The Covid-19 pandemic has had catastrophic effects on charities and their ability to fundraise. With the London Marathon being cancelled in April the ‘2.6 Challenge’ to save Britain’s charities was born, encouraging people to take on fundraising challenges based on 2.6 (as the marathon is 26 miles).
John Burgess, our Homeless Support Service Manager, decided to take on the challenge to raise funds for Rainbow Centre. Further than being locked down, John is actually ‘shielding’ due to having a kidney transplant 18 years ago, so unable to go out even for his daily exercise he thought he would combine his love of cycling with the challenge and devised the 10-day Lockdown Cycle. Using his bike on his turbo trainer in his back garden meant he could cycle in a stationary position for 2.6 hours a day.
John was also still working from home so adding another 2.6 hours’ worth of cycling around his days’ work was no mean feat. He used mornings before work, lunchtimes and after work to complete his challenge. Note: no laptops or mobile phones were harmed in the completing of this challenge.
He started on Bank Holiday Friday and completed his first couple days easily with nice weather and no work commitments, cycling approximately 30 miles each day. By day three it was cold, wet and windy and his body was starting to complain but he was spurred on by the thought that many people in our community have no choice but to sleep out in the cold wet and windy weather making their body hurt and they have to do this day after day, week after week and he admitted he couldn’t begin to imagine what that must be like.
On day four John’s thoughts turned to the similarity between cyclists and homeless people, for both it is imperative to keep hydrated, especially during the hot weather. Lack of water can lead to fatigue, headache, and also negatively affects your mood, attention, memory and motor coordination.

####################

### Exercises to complete
(a) Alter the part of the Lockdown Cycle account starting with "John was also" and going on through "of this challenge.", putting "midday breaks" in place of "lunchtimes".
(b) Based on the Lockdown Cycle account, state whether each statement agrees with it, answering yes or no and quoting the words that decide it: (i) John cycled in a stationary position for 2.6 hours a day. (ii) The London Marathon was cancelled in May. (iii) John had his kidney transplant 10 years ago.

####################

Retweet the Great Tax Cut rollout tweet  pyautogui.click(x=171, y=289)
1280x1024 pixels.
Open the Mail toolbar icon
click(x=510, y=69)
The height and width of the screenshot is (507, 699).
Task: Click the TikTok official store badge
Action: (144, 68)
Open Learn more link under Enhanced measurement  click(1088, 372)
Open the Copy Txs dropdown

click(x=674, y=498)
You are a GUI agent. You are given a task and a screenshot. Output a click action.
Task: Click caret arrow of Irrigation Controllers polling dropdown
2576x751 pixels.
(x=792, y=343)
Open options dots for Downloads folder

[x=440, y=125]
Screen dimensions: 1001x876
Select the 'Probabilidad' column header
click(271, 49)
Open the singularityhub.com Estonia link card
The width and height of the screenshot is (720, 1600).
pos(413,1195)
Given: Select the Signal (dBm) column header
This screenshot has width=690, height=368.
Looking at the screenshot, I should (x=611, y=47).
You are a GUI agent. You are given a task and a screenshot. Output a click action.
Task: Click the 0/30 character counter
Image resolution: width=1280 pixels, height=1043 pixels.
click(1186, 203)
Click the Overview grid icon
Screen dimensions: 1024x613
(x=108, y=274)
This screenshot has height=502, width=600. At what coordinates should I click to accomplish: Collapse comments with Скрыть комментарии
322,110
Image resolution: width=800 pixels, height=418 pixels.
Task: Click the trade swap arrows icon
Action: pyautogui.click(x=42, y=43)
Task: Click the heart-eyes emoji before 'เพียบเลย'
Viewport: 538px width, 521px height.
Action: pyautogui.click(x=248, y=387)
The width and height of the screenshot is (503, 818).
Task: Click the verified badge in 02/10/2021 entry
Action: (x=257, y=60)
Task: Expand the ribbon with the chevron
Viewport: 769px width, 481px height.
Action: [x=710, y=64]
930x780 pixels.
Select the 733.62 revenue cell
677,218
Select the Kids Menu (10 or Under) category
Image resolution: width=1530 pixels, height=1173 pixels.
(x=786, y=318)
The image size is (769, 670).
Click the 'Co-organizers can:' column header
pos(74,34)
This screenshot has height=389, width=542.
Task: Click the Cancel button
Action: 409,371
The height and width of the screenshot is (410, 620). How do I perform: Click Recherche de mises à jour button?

####################

### Answer set
(a)
John was also still working from home so adding another 2.6 hours’ worth of cycling around his days’ work was no mean feat. He used mornings before work, midday breaks and after work to complete his challenge. Note: no laptops or mobile phones were harmed in the completing of this challenge.

(b)
(i) Yes: "he could cycle in a stationary position for 2.6 hours a day."
(ii) No: "With the London Marathon being cancelled in April"
(iii) No: "having a kidney transplant 18 years ago"